Perhaps the OP would find that more satisfying. :wink: Whether the specific scenario is realistic or not, the point is that the limitations on bomb yield are due to their physical structure and operations. If one approached the problem from “outside the box”, one might be able to produce greater yields, whatever the intended use might be.

14,000 mega ton ?!

Holy bejeezus

Is that 14 GIGA tons ?

IIRC, in “The Making Of The Hydrogen Bomb” by Richard Rhodes, someone calculated that after a certain point, a fusion bomb is sending a chunk of atmosphere the size on Pennsylvania into space, and anything more powerful than that just sends that same-sized chunk out faster.
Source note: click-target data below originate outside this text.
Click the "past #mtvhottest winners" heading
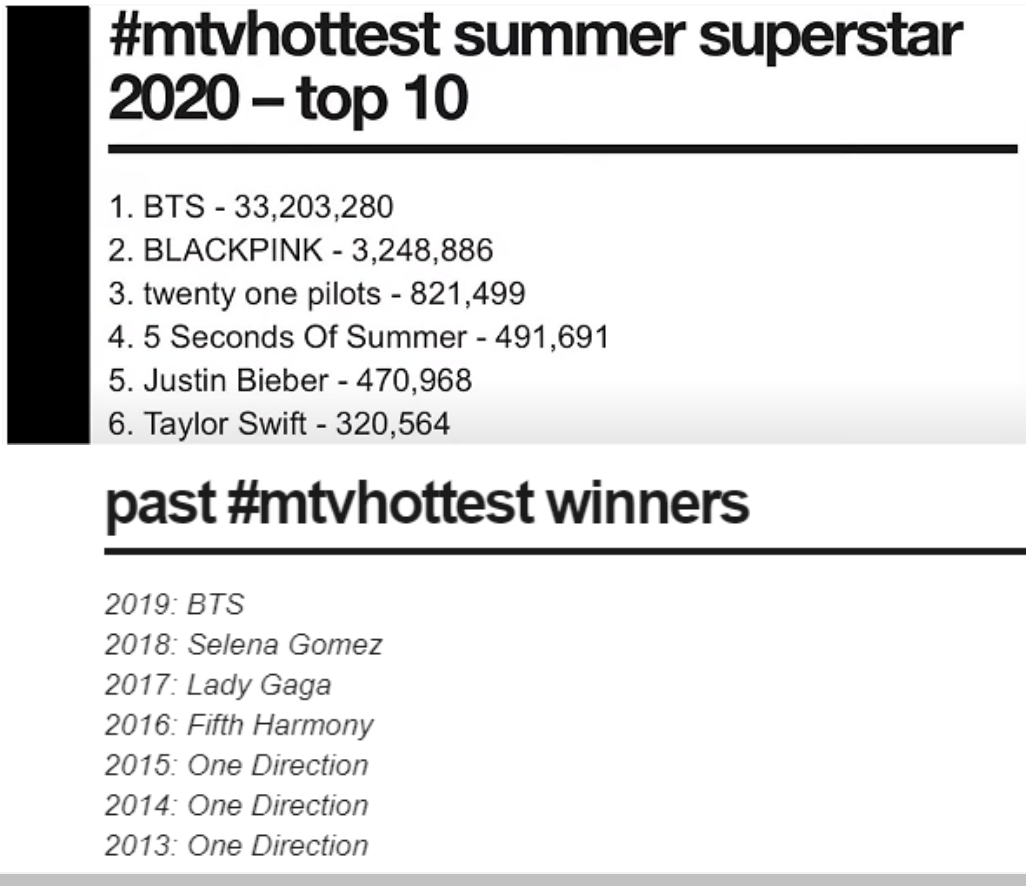 pos(427,503)
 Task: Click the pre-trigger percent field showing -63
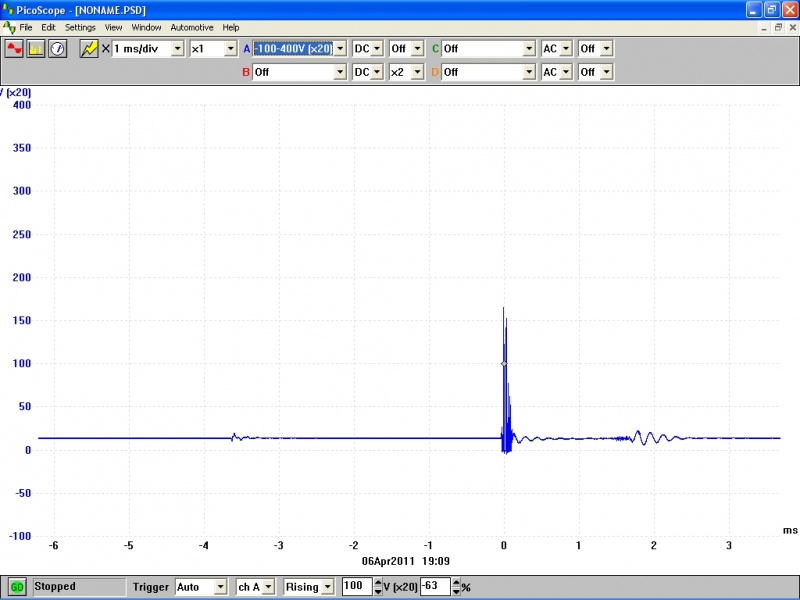pos(434,587)
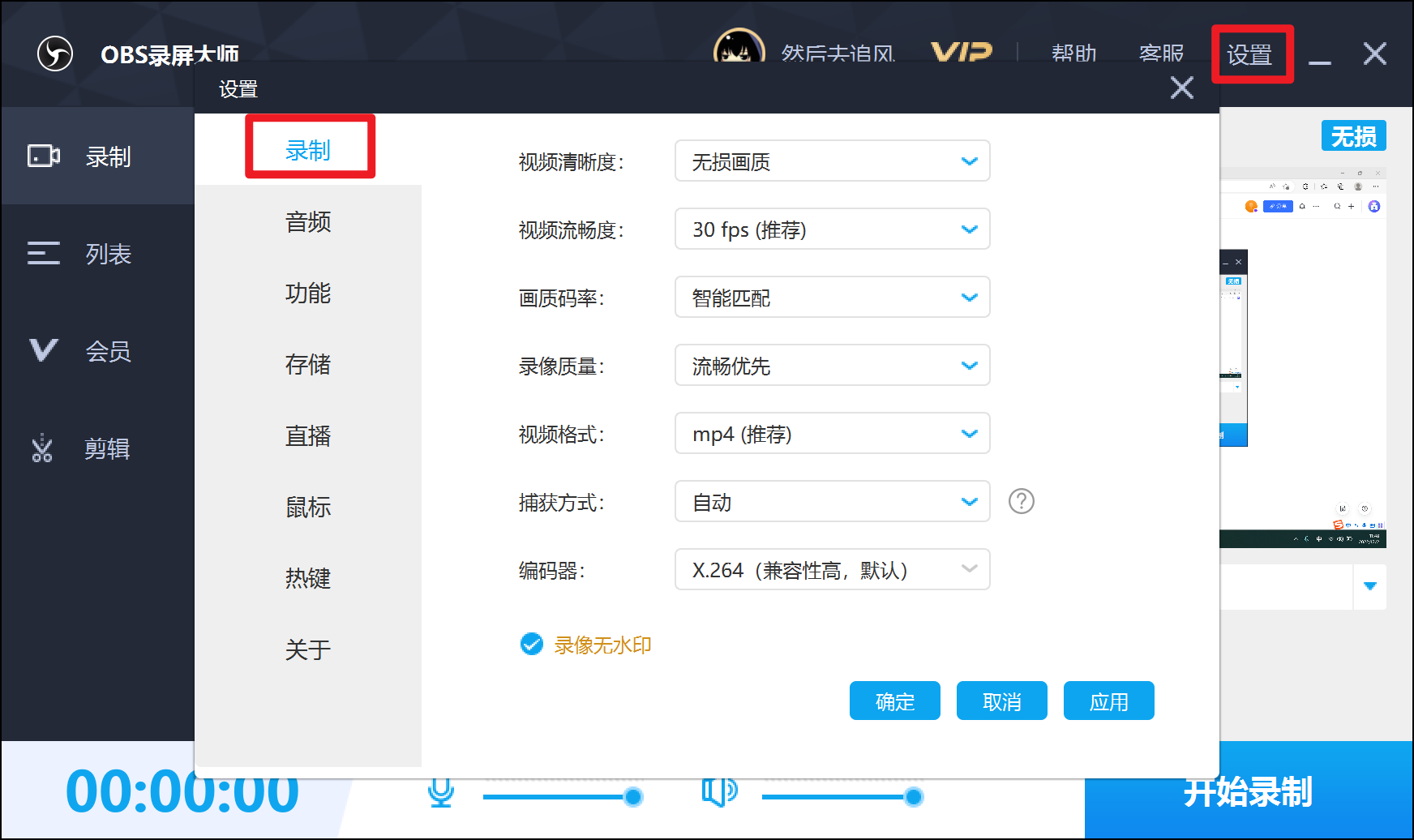Screen dimensions: 1414x840
Task: Open the 视频清晰度 quality dropdown
Action: [832, 161]
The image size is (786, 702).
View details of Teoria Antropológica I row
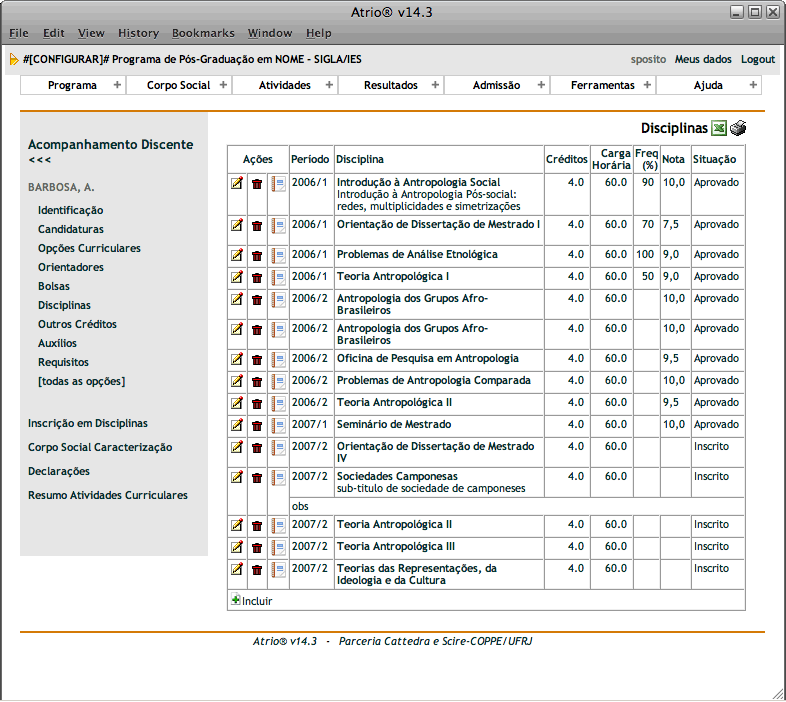pyautogui.click(x=278, y=277)
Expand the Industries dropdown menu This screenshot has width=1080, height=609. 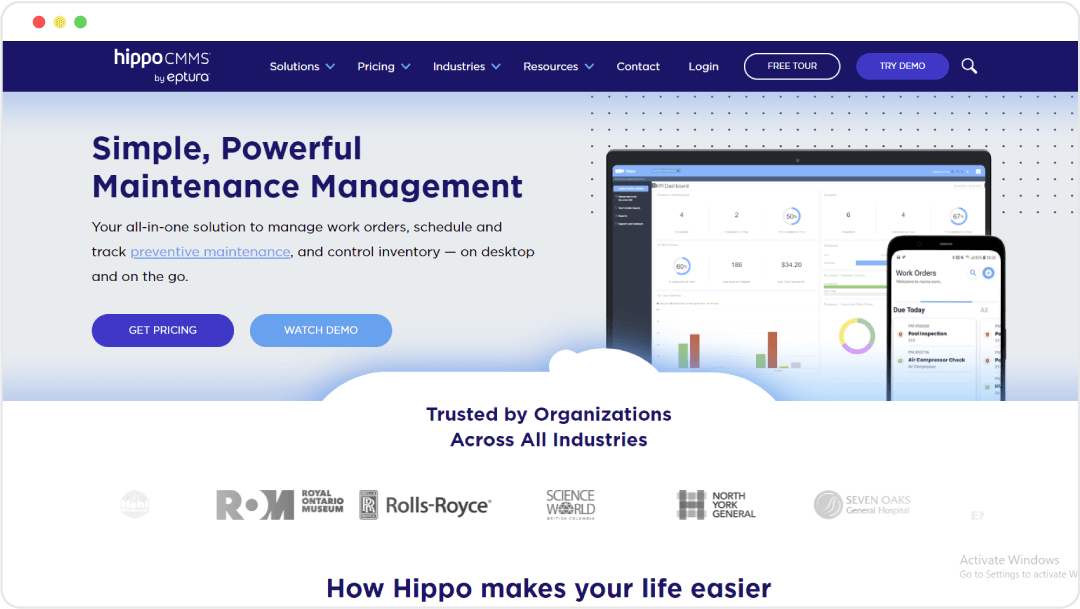[x=466, y=67]
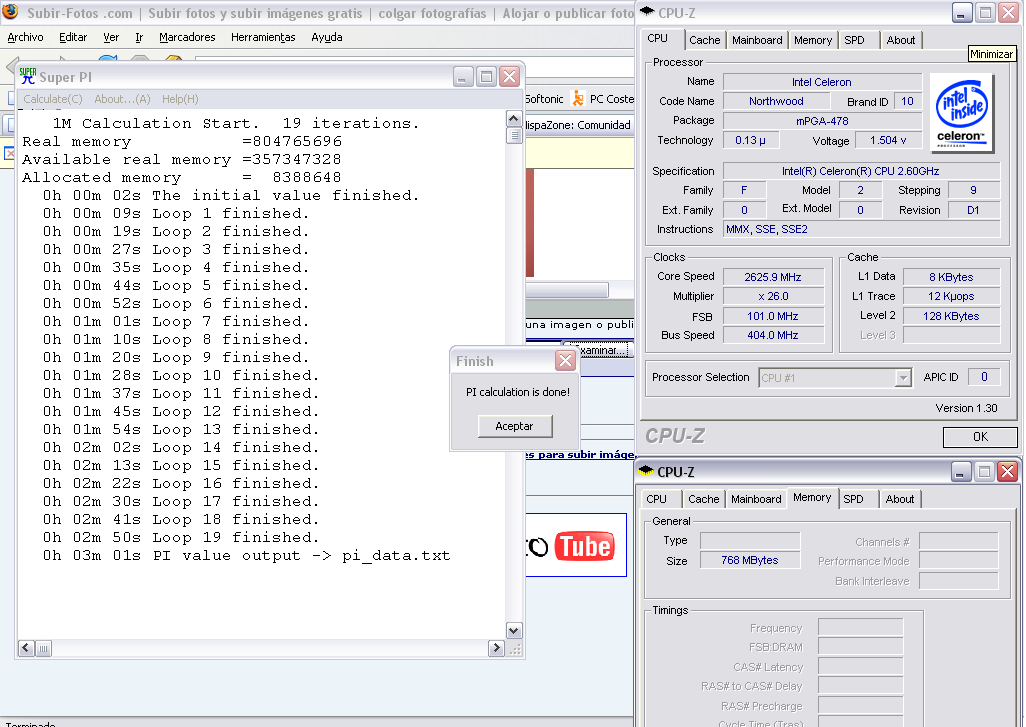The image size is (1026, 727).
Task: Open the Herramientas menu
Action: pyautogui.click(x=263, y=37)
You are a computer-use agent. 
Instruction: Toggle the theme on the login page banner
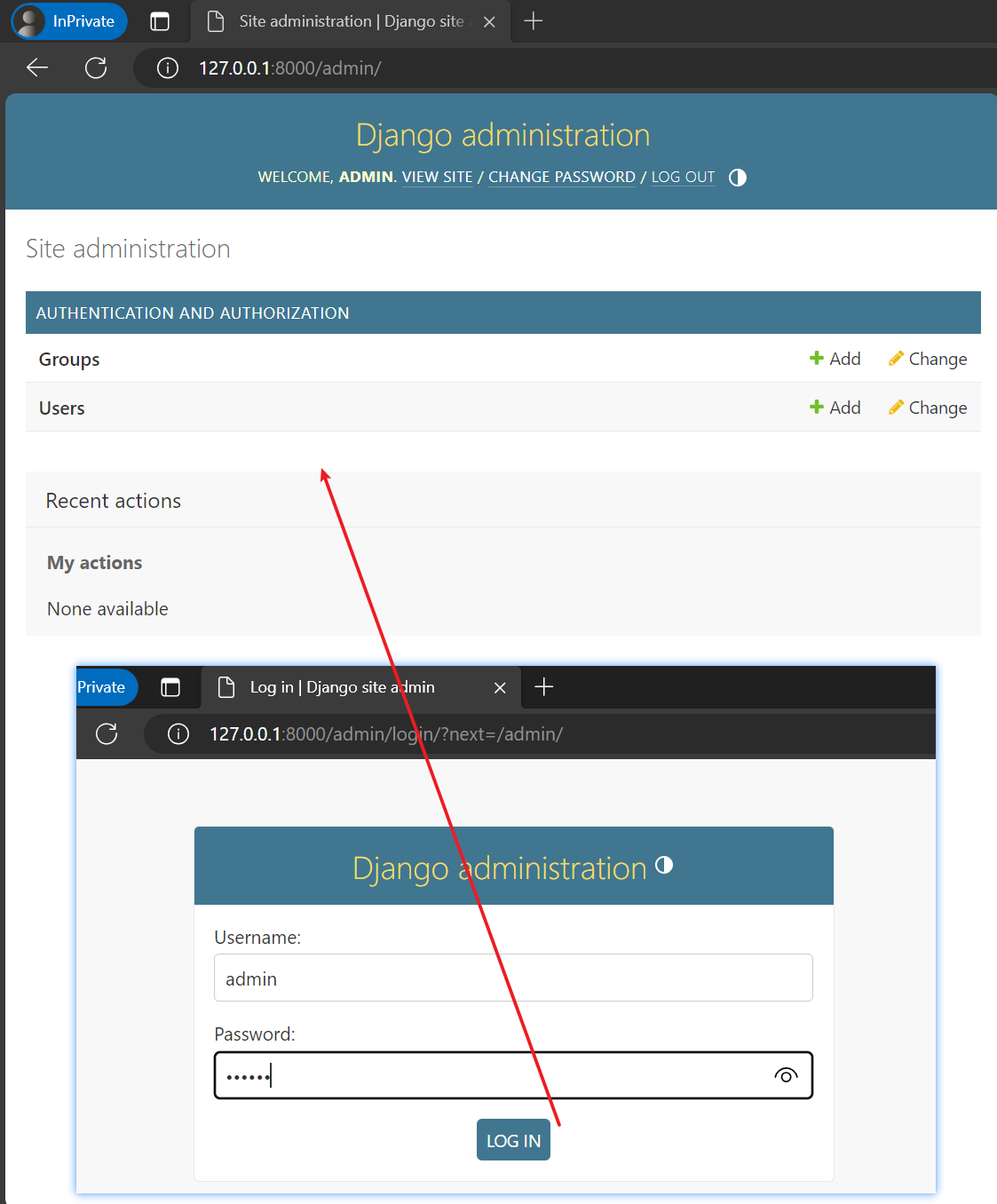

While it is true that a high external neutron flux will cause fast fission of the [sup]238[/sup]U tamper, the ultimate effect would not be what you suggest. Rather than amplifying the nominal yield of the bomb, what will happen is that the tamper will fragment and blow itself apart before any significant fusion or containment of neutrons in the Secondary can occur. Similarly, the Primary will also come apart like a cheap gold watch and provide only a fraction of its design yield, resulting in what is called a “fizzle”. This is the principle on which the “neutron enhanced” W66 warhead on the Sprint ABM system worked.

Stranger

I remember hearing about “cobalt bombs” is that some kind of nuclear weapon? Is it just just science fiction?

I’m relieved to hear that the effect isn’t currently feasible or achievable accidentally.

Never actually constructed, but theoretically feasible. In a nutshell – A normal thermonuclear (“H”) bomb is constructed with an outer casing of U-238, which contributes an additional fission reaction to its blast effect. The “Tsar Bomba” mentioned above replaced that casing with one of lead in order to reduce its yield to a “mere” 57Mt. A Cobalt Bomb would have an outer casing made of cobalt, which would produce a particularly virulant sort of fallout.

Jackets of cobalt, zinc, potassium, et cetera could be added to weapons with the intent of producing high levels of long term radiation in order to deny use of the affected zone. Like the “Doomsday Device” in Dr. Strangelove, or How I Learned To Stop Worrying And Love The Bomb, then purpose for this was deterrence and denial. It doesn’t do anything to increase the yield of the device

Stranger

Thanks for in info. I wonder what goes through a man’s mind when making weapons that can kill tens of millions.

I came into mention this. IIRC, it was Teller making the calculation, and he said 100 MT was the limit (perhaps not coincidence that this was the theoretical yield of the Tsar Bomba then) after which your just expending any extra energy moving chunks of the atmosphere around.

“There’s N Millions of them. How can we kill enough of them at once so that they won’t have the will to continue the fight?”